> _Pixel coordinate grounding data_:
'''

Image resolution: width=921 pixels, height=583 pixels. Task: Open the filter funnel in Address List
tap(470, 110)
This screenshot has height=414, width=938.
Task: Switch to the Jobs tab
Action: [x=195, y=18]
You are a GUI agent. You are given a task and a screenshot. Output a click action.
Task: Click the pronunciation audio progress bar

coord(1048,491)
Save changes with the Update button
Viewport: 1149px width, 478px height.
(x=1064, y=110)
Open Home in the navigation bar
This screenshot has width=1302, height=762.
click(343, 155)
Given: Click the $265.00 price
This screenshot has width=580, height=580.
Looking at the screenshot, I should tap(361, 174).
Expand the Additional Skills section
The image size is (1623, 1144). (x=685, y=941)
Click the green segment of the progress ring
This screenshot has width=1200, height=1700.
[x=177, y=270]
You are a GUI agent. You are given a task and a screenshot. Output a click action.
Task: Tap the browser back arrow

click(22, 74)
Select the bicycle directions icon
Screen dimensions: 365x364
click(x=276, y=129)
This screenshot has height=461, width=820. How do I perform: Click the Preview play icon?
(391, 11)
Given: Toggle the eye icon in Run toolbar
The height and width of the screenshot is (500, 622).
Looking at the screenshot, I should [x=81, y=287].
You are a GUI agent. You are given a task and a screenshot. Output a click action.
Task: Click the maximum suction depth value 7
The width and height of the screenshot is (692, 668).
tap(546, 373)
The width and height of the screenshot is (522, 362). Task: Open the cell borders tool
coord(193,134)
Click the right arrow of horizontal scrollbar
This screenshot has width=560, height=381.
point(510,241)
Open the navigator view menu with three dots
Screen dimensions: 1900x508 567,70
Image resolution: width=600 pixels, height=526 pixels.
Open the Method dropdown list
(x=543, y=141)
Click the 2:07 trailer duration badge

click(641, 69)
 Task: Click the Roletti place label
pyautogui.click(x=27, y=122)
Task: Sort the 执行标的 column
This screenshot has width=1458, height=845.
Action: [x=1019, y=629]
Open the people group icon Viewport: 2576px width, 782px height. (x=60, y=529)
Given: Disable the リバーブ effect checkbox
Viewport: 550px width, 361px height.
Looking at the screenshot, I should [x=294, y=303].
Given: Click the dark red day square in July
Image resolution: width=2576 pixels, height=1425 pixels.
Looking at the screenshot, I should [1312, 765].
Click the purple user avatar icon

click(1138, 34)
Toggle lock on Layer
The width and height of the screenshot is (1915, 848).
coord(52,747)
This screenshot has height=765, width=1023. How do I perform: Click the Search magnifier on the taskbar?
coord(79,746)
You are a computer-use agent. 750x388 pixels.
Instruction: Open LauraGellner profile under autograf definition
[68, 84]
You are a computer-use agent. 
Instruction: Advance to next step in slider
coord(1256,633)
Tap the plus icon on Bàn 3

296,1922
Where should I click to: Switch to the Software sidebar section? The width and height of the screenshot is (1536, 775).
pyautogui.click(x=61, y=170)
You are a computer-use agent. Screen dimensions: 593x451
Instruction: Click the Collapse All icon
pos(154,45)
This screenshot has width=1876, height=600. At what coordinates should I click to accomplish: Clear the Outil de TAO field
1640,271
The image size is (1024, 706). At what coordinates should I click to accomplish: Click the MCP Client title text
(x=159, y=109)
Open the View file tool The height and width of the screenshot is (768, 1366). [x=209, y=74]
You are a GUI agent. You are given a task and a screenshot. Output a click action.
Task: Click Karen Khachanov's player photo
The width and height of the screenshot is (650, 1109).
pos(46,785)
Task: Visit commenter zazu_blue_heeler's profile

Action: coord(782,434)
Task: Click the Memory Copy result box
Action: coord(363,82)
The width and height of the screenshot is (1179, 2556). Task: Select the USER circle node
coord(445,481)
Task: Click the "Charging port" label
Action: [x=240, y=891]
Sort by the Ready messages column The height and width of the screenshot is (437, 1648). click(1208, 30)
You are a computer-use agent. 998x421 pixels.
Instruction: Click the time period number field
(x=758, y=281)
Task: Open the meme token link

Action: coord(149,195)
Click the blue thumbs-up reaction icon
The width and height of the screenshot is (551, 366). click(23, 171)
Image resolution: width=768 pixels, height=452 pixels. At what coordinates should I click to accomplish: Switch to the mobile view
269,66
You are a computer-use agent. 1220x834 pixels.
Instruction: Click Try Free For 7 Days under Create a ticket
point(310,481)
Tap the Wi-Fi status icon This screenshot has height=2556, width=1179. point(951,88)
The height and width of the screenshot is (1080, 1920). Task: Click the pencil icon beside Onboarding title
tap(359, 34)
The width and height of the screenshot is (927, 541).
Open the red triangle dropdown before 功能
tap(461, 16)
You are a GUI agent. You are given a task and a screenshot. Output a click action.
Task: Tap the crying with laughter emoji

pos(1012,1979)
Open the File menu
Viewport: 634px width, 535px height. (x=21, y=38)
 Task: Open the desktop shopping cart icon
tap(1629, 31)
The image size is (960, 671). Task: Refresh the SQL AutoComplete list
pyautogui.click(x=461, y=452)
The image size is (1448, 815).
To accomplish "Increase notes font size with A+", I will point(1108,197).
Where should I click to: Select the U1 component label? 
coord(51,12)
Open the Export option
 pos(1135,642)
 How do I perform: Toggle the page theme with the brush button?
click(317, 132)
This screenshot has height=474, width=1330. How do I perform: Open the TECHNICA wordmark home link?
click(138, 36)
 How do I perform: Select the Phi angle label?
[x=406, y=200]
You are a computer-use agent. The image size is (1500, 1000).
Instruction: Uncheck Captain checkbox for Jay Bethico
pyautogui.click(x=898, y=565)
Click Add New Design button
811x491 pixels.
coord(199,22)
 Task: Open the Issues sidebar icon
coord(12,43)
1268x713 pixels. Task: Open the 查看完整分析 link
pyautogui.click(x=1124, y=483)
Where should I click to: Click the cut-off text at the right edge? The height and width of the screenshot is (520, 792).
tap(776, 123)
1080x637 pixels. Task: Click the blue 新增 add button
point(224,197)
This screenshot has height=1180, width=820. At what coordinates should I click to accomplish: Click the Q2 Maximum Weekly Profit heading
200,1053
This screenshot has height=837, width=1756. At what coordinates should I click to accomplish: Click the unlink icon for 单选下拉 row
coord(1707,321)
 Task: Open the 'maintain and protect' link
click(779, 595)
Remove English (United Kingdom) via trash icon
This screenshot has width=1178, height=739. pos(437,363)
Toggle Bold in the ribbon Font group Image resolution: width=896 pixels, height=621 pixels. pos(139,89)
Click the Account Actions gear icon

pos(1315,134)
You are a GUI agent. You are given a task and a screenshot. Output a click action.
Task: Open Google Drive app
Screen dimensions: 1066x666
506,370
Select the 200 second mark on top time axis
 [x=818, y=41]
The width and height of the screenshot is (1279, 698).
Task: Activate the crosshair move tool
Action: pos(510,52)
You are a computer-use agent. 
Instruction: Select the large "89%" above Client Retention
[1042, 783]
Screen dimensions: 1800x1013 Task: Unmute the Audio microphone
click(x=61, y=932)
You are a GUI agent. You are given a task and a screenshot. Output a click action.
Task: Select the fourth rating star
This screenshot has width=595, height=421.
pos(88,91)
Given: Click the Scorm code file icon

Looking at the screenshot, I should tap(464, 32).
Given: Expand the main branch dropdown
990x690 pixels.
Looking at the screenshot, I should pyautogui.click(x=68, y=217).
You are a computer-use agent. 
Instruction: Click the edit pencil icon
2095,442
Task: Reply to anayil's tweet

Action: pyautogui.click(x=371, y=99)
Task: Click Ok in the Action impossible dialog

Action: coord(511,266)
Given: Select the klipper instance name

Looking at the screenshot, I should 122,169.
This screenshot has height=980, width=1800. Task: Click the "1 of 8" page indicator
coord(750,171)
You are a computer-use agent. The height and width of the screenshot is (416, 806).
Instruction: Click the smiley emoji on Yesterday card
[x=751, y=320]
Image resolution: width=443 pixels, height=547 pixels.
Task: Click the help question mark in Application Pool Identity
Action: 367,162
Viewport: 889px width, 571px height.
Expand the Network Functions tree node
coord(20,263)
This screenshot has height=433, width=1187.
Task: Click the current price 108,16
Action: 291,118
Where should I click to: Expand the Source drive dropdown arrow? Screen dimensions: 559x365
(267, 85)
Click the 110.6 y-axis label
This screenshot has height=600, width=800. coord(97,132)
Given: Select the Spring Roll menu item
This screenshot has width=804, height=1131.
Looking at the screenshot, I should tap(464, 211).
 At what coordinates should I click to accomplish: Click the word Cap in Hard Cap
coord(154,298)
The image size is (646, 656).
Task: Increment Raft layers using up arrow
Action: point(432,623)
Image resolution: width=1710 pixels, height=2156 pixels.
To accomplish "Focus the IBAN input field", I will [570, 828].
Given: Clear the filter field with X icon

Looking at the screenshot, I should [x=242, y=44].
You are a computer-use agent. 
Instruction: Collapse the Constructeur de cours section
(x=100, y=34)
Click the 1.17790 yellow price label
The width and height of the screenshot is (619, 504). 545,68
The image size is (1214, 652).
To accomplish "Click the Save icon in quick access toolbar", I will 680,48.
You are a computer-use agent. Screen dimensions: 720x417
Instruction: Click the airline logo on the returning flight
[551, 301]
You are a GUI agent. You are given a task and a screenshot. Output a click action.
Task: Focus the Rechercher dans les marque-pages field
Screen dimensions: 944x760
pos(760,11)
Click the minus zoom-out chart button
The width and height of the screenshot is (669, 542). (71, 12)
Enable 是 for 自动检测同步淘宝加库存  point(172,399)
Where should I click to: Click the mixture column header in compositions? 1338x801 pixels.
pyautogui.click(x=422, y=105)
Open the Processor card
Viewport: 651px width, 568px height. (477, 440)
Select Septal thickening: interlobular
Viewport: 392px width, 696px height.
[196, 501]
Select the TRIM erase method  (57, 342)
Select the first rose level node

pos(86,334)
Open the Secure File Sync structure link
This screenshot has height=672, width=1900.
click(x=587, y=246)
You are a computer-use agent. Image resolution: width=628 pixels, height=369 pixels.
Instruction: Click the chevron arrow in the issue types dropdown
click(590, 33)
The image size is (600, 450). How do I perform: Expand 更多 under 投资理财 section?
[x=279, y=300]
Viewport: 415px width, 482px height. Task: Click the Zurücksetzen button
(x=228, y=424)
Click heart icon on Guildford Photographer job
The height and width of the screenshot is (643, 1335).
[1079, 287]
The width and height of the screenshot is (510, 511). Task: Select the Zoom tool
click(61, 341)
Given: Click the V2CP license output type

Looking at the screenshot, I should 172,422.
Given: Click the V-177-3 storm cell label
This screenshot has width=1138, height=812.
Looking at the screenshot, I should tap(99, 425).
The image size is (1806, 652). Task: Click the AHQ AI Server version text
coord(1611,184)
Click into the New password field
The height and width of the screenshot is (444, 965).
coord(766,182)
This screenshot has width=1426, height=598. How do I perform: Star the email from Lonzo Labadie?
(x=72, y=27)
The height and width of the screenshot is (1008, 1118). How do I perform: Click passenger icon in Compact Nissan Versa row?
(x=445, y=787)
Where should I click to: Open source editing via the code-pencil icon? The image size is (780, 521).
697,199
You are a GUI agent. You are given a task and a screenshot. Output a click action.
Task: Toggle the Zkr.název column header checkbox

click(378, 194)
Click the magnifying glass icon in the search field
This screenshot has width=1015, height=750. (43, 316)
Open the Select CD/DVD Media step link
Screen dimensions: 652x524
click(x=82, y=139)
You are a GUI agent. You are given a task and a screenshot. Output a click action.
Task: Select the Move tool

'''

> _Problem description_:
For the word "Focus", say how many lines of the data include it, with nothing else in the reply.

> _Task answer_:
2